Try it — Your answer must consist solely of the line containing "Tap the 4009" and all subsequent lines through the end of the entries, reproduced exactly.

(Dataset excerpts)
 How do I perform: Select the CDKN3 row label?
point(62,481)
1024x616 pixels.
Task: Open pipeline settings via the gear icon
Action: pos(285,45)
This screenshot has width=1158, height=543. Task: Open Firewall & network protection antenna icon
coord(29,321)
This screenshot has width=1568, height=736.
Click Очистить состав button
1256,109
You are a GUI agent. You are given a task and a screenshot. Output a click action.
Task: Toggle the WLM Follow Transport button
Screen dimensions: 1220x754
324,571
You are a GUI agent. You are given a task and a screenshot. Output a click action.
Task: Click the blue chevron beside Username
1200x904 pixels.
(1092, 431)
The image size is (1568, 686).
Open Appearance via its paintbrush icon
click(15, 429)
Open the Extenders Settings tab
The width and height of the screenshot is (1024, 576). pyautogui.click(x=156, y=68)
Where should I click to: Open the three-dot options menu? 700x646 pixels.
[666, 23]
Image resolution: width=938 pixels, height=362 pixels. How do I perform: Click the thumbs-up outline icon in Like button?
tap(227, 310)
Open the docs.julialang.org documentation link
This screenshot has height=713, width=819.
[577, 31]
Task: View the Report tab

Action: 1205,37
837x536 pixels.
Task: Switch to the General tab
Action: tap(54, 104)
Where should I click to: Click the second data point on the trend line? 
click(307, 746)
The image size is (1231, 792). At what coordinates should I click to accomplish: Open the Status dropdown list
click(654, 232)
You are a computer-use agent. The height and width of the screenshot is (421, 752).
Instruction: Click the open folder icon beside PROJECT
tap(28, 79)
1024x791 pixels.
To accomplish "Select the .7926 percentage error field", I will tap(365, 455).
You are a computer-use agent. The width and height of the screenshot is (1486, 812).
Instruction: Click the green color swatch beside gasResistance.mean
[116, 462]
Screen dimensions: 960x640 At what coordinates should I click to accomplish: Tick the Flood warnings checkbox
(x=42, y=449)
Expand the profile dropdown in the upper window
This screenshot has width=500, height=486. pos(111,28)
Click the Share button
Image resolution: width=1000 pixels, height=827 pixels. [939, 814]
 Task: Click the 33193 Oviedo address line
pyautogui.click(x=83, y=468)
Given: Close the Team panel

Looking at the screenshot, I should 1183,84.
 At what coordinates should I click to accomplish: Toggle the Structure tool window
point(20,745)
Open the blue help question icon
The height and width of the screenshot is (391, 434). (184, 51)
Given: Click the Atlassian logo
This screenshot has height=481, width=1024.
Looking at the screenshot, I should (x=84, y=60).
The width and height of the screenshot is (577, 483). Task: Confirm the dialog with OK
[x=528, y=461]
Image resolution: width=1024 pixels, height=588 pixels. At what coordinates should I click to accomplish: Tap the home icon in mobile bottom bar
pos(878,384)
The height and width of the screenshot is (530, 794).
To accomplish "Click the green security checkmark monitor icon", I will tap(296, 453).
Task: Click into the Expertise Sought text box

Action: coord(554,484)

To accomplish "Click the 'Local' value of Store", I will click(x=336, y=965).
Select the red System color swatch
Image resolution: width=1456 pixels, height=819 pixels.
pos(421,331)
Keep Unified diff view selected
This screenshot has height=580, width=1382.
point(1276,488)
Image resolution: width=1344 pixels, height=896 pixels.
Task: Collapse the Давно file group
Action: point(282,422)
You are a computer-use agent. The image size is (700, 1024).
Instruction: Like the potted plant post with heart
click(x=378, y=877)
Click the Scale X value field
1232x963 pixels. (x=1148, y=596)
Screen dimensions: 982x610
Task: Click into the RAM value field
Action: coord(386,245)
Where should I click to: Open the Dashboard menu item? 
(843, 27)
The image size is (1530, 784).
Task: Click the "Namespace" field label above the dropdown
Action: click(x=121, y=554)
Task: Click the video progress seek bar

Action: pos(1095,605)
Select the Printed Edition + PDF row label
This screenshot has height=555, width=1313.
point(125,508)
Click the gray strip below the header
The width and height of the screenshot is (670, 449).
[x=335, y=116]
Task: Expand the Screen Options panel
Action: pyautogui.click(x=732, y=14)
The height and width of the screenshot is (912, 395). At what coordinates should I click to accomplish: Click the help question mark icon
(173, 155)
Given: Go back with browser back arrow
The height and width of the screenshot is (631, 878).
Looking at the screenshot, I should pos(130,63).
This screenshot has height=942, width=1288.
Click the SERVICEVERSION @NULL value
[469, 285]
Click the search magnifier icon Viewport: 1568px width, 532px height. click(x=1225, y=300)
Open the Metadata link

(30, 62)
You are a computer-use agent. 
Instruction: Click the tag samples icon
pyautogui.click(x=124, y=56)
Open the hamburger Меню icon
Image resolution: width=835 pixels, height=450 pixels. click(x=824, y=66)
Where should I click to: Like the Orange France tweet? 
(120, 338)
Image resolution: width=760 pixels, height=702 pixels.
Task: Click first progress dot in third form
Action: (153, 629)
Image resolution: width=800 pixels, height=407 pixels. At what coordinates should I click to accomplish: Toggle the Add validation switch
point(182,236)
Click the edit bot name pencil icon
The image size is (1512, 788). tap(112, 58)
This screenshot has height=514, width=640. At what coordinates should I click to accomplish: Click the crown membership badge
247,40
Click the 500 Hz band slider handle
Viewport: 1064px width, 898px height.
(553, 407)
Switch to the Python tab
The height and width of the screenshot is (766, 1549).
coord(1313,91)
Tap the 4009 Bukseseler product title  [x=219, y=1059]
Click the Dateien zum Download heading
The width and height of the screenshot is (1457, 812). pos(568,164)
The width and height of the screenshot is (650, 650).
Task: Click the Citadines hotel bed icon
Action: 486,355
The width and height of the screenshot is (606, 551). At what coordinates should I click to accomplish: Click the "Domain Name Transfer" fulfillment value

Task solution —
Tap the 4009 Bukseseler product title  [x=219, y=1059]
Click the Dateien zum Download heading
The width and height of the screenshot is (1457, 812). pos(568,164)
The width and height of the screenshot is (650, 650).
Task: Click the Citadines hotel bed icon
Action: 486,355
The width and height of the screenshot is (606, 551). At what coordinates should I click to accomplish: Click the "Domain Name Transfer" fulfillment value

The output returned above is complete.